Capital Medical University

Status

Not yet enrolling

Conditions

Epilepsy

Mesial Temporal Lobe Epilepsy With Hippocampal Sclerosis

Treatments

Procedure: Subiculum RF-TC

Study type

Interventional

Funder types

Other

Identifiers

NCT06558864

2024-174-002

Details and patient eligibility

About

The primary objective of this research is to study the efficacy and safety of Stereotactic EEG (SEEG) guided radio-frequency thermocoagulation (RF-TC) of Subiculum as adjunctive therapy for reducing the frequency of seizures in drug-resistant temporal lobe epilepsy with Mesial temporal lobe epilepsy with hippocampal sclerosis (mTLE-HS).

Full description

Mesial temporal lobe epilepsy (mTLE) is the most classical subtype of temporal lobe epilepsy, which is the indication of surgical intervention after evaluation. This project aims to include 20 participants, and evaluate the effectiveness and safety of Stereotactic EEG (SEEG) guided radio-frequency thermocoagulation (RF-TC) of Subiculum in patients with mesial temporal lobe epilepsy with hippocampal sclerosis through A prospective, interventional, unblinded, single-arm clinical trial.
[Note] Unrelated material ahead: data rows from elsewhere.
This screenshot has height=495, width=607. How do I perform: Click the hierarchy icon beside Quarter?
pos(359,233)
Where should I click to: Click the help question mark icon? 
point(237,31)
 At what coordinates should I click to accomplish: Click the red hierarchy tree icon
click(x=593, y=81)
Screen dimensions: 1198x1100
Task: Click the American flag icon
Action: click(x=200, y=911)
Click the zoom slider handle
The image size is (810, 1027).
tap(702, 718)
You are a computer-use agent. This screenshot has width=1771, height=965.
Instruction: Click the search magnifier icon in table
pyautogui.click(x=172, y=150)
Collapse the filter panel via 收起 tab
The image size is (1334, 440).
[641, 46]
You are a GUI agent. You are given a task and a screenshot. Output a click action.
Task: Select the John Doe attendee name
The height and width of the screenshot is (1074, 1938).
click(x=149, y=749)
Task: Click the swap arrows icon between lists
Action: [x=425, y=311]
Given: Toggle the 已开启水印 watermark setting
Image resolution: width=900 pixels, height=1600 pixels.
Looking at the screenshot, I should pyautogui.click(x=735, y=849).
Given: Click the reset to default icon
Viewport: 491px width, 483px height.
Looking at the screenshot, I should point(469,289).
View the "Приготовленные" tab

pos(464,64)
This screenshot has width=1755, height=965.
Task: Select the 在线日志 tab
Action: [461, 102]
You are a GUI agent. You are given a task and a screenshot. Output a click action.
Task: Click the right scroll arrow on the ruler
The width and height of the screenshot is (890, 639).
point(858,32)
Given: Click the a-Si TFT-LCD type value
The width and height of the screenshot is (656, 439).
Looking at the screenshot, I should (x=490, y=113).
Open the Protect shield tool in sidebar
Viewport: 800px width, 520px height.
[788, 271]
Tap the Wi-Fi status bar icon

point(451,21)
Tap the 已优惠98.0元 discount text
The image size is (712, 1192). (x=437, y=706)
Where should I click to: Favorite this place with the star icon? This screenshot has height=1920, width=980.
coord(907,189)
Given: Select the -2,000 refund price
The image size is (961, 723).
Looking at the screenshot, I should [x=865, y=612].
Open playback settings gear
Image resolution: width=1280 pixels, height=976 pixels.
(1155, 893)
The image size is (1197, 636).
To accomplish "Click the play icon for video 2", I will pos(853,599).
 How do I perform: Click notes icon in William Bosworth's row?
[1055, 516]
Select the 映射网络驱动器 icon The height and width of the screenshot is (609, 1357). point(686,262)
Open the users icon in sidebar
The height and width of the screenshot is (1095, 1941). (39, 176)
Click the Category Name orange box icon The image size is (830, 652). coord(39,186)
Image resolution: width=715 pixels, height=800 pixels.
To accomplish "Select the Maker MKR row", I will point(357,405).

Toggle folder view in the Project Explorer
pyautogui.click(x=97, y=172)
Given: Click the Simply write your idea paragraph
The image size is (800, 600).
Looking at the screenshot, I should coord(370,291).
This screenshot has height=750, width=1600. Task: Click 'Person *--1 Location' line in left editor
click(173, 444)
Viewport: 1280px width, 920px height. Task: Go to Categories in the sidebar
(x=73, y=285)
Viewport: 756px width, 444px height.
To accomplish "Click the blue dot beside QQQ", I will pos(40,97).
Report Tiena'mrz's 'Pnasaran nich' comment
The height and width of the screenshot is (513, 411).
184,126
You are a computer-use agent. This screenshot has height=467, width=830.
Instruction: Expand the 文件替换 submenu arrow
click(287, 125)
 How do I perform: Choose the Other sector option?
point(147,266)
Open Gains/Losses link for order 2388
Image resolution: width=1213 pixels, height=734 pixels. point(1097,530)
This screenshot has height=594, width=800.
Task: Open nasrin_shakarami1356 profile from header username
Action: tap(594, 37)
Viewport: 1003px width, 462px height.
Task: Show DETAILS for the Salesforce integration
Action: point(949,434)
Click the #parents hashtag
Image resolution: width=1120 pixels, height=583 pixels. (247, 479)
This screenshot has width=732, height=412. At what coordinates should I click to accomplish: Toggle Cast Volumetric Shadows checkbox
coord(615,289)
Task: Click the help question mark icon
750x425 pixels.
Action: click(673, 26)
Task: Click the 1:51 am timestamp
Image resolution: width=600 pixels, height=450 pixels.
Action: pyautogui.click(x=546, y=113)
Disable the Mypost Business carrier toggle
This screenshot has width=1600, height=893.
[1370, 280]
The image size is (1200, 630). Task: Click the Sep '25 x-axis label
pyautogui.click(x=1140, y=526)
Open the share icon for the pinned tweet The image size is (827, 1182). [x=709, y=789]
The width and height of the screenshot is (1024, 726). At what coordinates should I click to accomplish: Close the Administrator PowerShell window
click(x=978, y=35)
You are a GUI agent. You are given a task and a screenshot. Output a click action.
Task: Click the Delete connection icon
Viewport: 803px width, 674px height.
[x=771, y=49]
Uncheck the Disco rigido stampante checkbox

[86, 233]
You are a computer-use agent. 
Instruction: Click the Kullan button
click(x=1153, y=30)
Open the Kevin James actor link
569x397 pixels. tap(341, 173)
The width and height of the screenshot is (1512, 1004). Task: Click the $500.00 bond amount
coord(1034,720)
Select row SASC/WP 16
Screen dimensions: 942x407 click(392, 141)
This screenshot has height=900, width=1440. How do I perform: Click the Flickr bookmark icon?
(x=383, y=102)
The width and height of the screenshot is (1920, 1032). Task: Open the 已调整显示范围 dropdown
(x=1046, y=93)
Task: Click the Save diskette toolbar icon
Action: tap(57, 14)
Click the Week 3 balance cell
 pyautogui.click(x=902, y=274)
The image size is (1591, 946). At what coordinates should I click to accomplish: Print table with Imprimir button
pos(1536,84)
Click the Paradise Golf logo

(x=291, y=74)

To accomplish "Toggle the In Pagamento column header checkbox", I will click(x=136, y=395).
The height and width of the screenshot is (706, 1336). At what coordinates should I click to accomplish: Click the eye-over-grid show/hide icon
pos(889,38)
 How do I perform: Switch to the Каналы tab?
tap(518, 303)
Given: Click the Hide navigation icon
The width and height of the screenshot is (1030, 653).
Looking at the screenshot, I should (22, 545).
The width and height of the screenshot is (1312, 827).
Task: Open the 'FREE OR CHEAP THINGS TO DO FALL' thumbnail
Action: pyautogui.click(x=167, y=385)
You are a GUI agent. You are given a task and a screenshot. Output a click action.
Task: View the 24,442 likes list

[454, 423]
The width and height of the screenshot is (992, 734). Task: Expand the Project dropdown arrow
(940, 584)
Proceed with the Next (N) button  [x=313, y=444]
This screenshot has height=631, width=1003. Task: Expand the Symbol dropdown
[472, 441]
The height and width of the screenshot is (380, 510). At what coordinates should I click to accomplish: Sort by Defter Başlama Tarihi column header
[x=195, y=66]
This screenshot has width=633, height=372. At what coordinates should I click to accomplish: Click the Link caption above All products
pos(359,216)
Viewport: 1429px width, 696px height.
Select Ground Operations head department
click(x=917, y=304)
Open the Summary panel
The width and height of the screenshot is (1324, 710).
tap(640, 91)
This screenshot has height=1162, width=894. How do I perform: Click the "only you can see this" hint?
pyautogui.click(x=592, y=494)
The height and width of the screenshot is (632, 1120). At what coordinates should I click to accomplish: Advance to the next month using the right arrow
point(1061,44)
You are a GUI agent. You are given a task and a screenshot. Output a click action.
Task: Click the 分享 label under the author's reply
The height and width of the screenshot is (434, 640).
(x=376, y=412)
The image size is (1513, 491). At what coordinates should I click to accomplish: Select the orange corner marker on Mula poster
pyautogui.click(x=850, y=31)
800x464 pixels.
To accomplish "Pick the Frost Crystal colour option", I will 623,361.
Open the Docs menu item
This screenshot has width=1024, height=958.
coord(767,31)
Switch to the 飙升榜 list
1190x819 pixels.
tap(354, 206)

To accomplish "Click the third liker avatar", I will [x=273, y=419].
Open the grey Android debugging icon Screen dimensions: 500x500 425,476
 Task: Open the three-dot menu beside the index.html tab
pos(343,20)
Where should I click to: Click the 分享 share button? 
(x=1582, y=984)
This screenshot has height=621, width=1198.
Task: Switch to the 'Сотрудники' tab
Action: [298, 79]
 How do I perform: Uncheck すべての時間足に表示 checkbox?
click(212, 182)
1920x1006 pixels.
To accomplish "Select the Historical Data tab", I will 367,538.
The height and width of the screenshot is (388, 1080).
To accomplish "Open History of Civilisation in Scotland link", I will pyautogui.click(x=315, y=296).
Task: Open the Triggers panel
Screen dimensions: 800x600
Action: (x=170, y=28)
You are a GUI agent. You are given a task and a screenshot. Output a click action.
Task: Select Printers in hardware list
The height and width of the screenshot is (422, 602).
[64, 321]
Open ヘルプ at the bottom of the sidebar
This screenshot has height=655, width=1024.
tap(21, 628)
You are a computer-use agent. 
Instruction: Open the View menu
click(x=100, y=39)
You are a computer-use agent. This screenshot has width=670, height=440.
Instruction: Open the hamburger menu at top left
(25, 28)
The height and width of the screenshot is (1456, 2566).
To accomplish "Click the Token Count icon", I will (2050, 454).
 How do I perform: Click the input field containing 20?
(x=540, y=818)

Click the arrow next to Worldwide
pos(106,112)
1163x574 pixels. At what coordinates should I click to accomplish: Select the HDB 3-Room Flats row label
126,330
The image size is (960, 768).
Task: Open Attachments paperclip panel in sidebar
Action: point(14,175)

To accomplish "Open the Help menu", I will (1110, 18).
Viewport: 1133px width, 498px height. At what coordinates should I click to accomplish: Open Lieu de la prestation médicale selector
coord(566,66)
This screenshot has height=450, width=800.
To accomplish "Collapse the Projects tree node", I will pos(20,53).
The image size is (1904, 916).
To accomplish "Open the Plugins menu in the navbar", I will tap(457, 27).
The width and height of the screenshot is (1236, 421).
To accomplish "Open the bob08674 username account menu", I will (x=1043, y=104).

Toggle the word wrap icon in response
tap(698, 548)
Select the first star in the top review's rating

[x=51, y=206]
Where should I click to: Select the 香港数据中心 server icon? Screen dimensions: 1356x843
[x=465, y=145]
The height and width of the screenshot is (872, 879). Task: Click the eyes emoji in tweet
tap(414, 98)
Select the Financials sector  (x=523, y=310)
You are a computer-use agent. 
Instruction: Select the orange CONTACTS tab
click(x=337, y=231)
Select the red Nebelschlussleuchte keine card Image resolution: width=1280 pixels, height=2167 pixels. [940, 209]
It is expected to provide new therapeutic options for patients with mTLE-HS with alternative treatment options.

Enrollment

20 estimated patients

Sex

All

Ages

14 to 65 years old

Volunteers

No Healthy Volunteers

Inclusion criteria

Participants are between the ages of 14 -65 years of age
Refractory to anti-seizure medications (ASMs).
Persistence of disabling seizures at least 2 times per month during the Baseline Phase，with no more than 30 days between seizures during the Baseline Phase.
Hippocampal atrophy on MRI T1 imaging with increased ipsilateral mesial signal on T2 imaging
Interictal EEG shows focal or lateralized spikes on temporal, frontal zone, or sphenoid electrode
Ictal EEG onset is focal or lateralized on the ipsilateral side
Ipsilateral temporal focal hypometabolism on PET
Must be agreed by a consensus of ipsilateral mesial temporal origin by a multidisciplinary discussion

Exclusion criteria

Diagnosed with generalized or hereditary epilepsy with ion channel gene mutations;
Psychogenic non-epileptic seizures within 12 months;
Presence of implanted electrical stimulation medical device anywhere in the body (e.g., pacemaker, spinal cord stimulator, responsive neurostimulation) or any metallic implants in the head (e.g., aneurysm clips, cochlear implants). Note: Vagal nerve stimulators are allowed if the parameter remains stable for at least 3 months prior to the screening visit;
Risk factors that would put the participant at risk for intraoperative or postoperative bleeding. (e.g., coagulation abnormalities, etc.) or the need for chronic anticoagulation or antiplatelet aggregation medications;
IQ < 55 or severe cognitive dysfunction, unable to complete the study;
Diagnosed with a progressive neurological disorder (including progressive Rasmussen's encephalitis, etc.);
Diagnosed with a severe neuropsychiatric disorder such as dementia, major depression (admission to a psychiatric specialty/hospital within 5 years or any suicidal or self-injurious tendencies), schizophrenia, or neurodegenerative disorders;
Diagnosed with other serious physical disorders, internal diseases or severe abnormalities in liver or kidney function;
Pregnant, or planning to pregnant within 2 years;
Participation in another clinical study within 3 months;
Not suitable for enrollment as assessed by the multidisciplinary team of the center.